Right now what you need is a job. A good-paying job. To get it, you don't need to read hundreds of pages of psycho-babble. Just answer these questions:

  1. Can you do anything really well? Do people compliment you on this thing?
  2. If "yes," is it a profession?
  3. If "yes," does it pay the kind of money that you need to make right now?
  4. If "yes," you have your chosen profession. At least for the moment. You can shop your dream job while you're working your day job.

If you've said "no" to any of these questions, then you have a dilemma:

  • Is there anything you have always wanted to learn or do, but haven't had the nerve or motivation to follow through?
  • Is it a profession that pays the kind of money you need to make right now?
  • If you're still nodding, you have your dream job. You just don't know how to do it.

Now here's the clincher:

  • Is there any link or bridge between the things that you can do and the things you want to do?
  • Is this link strong enough so you can use your existing strengths to give you a "foot up" as you venture out into this new arena?
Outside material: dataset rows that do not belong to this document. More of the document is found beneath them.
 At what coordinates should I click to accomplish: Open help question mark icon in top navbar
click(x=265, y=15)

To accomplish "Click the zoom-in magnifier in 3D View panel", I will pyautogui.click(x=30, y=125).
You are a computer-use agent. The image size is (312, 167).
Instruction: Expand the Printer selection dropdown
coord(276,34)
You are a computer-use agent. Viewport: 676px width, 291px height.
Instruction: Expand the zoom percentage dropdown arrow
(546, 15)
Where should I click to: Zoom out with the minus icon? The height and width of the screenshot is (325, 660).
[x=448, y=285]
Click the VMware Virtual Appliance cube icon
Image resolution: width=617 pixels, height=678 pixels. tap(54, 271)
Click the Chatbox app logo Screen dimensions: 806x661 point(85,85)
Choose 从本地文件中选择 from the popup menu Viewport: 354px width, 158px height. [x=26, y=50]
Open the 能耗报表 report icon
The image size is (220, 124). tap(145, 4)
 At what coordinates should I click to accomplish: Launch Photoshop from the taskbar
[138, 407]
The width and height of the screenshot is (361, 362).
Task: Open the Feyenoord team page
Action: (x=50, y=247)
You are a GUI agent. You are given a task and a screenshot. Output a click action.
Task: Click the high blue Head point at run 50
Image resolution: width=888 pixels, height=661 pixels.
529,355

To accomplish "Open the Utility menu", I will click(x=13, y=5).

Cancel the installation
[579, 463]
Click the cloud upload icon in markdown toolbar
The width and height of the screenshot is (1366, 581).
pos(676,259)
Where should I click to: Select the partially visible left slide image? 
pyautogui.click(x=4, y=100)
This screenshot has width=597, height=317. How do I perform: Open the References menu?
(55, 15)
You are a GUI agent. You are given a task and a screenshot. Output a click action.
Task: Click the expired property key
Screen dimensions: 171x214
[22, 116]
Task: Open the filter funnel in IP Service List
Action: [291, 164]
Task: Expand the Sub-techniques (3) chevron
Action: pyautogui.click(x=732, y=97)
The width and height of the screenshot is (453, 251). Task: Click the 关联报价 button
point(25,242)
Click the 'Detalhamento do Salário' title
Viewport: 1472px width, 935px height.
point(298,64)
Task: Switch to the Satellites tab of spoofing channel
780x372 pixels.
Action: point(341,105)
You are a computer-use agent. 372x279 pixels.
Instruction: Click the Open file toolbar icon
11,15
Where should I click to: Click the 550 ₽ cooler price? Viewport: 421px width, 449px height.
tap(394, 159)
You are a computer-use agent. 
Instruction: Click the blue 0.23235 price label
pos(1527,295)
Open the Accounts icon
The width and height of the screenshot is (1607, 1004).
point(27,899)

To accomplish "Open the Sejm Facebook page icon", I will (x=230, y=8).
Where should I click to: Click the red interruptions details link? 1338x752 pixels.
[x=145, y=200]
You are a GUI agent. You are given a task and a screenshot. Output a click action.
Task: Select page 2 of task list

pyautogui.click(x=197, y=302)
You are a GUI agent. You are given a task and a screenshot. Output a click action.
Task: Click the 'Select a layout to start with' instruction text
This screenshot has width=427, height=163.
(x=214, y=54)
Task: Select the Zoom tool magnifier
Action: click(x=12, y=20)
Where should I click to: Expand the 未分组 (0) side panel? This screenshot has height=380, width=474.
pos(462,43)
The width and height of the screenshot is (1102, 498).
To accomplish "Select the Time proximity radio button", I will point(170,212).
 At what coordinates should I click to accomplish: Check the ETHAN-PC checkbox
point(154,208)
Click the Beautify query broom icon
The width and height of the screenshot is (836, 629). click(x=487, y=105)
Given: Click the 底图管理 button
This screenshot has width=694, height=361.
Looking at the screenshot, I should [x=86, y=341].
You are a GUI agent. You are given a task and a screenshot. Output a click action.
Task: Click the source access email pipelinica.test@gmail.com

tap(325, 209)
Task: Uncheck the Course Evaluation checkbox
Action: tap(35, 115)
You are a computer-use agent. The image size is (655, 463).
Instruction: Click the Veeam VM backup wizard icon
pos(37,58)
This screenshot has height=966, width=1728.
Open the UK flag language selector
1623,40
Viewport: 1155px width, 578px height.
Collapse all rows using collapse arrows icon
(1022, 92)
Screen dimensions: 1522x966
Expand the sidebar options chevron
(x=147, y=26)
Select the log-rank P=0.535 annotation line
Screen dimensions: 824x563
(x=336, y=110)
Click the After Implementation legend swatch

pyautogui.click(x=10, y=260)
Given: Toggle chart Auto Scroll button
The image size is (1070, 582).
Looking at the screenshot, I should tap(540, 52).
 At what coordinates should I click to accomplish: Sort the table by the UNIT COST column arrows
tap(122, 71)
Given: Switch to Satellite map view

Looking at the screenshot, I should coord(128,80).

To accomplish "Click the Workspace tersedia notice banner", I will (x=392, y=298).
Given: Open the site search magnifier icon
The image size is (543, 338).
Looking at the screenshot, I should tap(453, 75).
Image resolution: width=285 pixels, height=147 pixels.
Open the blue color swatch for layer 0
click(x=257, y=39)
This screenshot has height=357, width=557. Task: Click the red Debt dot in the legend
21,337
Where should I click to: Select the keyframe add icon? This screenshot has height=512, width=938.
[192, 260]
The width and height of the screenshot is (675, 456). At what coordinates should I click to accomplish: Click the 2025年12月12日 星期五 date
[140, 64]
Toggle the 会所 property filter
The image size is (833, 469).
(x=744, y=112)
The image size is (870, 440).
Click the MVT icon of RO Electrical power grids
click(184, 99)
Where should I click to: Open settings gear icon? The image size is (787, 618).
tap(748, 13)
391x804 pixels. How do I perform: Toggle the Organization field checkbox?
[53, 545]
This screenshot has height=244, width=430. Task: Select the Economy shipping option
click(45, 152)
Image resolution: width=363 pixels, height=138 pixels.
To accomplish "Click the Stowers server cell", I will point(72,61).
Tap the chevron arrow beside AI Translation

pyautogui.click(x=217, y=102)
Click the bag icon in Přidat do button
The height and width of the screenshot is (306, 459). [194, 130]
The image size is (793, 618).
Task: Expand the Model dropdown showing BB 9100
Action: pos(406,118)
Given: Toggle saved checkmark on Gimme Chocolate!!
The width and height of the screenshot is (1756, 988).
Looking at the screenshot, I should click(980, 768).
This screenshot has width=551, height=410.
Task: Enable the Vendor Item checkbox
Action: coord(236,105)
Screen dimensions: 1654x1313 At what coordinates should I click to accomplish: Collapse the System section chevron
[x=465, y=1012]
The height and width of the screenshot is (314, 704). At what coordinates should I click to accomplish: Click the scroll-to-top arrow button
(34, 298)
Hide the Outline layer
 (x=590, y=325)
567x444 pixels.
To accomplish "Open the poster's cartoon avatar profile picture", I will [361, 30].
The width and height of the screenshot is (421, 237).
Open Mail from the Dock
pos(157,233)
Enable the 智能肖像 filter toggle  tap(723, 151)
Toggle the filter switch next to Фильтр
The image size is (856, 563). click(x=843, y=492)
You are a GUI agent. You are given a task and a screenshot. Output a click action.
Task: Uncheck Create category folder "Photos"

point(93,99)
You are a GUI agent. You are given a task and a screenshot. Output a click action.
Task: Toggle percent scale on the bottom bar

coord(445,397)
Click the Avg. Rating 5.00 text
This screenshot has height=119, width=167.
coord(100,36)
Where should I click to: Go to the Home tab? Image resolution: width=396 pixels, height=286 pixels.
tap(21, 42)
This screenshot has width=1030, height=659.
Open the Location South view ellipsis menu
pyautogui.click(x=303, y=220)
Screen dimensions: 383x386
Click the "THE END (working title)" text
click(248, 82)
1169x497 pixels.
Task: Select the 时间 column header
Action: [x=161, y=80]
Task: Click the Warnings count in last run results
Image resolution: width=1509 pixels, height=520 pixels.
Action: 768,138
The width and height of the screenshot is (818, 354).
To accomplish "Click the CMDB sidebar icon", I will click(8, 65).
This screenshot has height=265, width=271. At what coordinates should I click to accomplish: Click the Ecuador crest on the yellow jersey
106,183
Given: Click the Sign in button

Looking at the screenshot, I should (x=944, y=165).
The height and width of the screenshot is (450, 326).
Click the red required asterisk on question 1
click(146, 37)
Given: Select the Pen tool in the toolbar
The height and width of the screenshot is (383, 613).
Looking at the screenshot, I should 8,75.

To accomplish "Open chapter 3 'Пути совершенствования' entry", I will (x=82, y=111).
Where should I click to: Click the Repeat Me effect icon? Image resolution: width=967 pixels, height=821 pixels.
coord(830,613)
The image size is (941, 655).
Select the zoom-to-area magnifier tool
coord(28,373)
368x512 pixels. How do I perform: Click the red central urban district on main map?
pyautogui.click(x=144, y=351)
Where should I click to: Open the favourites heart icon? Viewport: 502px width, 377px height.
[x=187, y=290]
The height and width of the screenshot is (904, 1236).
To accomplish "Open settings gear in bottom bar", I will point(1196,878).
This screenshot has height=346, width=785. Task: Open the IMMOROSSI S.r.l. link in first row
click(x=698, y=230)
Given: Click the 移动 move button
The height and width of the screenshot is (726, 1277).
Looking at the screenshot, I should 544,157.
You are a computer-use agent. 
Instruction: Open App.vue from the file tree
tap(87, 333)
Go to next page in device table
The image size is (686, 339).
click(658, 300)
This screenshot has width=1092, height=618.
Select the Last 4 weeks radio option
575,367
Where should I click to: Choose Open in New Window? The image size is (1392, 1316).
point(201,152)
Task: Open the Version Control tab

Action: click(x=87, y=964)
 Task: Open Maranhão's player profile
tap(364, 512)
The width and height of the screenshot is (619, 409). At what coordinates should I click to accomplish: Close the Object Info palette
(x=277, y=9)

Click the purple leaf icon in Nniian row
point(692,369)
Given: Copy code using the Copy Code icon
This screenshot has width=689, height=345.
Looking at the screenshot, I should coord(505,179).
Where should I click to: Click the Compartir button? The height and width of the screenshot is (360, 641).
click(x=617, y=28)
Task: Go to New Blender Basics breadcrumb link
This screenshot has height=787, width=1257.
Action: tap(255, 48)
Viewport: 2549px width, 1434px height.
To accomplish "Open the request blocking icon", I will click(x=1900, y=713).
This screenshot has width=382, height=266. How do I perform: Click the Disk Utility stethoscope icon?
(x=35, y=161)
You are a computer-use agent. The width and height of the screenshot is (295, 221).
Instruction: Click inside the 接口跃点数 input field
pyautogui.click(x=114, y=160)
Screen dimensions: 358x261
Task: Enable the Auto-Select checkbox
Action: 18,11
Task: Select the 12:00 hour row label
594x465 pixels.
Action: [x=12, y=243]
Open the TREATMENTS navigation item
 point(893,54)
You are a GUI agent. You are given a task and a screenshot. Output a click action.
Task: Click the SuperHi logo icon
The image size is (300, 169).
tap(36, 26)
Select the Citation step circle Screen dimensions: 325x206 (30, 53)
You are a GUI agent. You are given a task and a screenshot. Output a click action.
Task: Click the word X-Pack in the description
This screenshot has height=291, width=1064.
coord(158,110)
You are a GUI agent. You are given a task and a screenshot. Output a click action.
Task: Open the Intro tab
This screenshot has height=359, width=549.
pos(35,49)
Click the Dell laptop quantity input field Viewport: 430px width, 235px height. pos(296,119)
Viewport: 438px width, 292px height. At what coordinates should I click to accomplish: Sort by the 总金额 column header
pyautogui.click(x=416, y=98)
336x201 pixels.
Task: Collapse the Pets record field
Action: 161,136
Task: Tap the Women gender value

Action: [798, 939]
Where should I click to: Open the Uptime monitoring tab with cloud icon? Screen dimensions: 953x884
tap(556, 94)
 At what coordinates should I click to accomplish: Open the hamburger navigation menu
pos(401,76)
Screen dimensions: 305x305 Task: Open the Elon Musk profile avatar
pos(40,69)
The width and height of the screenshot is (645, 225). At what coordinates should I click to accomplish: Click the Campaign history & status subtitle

If "yes," you may be better off seeking your dream job than your practical job. This book will teach you how to get to an interview and how to sound like you know what you're doing. You'll have to get up to speed fast so no one catches onto you. And in spite of the difficulties you are about to face, you are actually better off than someone with more focused skills and a better job history. They have the luxury of security, but the probability that they will never really get their dream job. You have no choice, yet possess an ironic sort of freedom.

If "no," then I can't help you. I didn't write this book so you could land a job and then get fired the first week. That doesn't help anyone. In fact, it hurts everyone. I wrote this book to help good, otherwise-honest, hard-working people to get a job in an environment that abuses and betrays them at every turn.